* [Work request]:
Convert the listing lines starting at the one containing "has width=794, height=937." and ending at the one containing "The height and" into a JSON list of strings, one string per line, leaving out any blank lines.

* [Task inputs]:
★ ★ ★ ★ ★

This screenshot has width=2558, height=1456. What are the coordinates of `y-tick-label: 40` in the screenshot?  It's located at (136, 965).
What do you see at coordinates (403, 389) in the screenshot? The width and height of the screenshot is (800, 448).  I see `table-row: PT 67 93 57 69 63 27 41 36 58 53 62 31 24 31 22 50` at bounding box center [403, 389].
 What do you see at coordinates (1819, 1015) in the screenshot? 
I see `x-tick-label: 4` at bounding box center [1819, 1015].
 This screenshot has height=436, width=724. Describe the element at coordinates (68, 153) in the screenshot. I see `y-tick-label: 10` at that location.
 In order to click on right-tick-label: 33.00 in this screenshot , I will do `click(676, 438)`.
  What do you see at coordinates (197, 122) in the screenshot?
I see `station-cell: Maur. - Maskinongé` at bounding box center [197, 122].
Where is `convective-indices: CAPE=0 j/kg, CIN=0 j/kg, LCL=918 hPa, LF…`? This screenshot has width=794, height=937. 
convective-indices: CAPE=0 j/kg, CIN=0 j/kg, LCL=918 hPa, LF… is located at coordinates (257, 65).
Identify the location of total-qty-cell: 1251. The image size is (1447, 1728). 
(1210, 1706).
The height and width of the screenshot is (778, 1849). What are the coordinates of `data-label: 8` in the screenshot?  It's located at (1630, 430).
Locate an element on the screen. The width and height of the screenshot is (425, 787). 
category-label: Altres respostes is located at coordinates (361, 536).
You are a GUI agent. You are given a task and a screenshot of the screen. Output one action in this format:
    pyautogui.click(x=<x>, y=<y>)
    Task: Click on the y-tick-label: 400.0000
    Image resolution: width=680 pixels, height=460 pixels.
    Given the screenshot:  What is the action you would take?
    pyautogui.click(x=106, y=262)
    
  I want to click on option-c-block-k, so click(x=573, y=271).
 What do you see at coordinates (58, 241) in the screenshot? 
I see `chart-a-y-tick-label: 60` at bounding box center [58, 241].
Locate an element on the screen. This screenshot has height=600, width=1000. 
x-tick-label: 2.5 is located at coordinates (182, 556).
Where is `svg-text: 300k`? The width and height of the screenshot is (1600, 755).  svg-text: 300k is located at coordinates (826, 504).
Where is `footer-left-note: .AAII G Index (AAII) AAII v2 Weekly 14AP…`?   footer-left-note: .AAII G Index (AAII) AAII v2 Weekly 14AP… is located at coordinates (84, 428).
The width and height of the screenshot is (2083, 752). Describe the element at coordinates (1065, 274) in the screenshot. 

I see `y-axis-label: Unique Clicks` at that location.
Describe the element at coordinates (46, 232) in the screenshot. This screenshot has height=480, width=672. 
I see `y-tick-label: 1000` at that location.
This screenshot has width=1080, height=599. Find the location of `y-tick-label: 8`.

★ ★ ★ ★ ★

* [Exercise result]:
[
  "Where is `convective-indices: CAPE=0 j/kg, CIN=0 j/kg, LCL=918 hPa, LF…`? This screenshot has width=794, height=937. ",
  "convective-indices: CAPE=0 j/kg, CIN=0 j/kg, LCL=918 hPa, LF… is located at coordinates (257, 65).",
  "Identify the location of total-qty-cell: 1251. The image size is (1447, 1728). ",
  "(1210, 1706).",
  "The height and width of the screenshot is (778, 1849). What are the coordinates of `data-label: 8` in the screenshot?  It's located at (1630, 430)."
]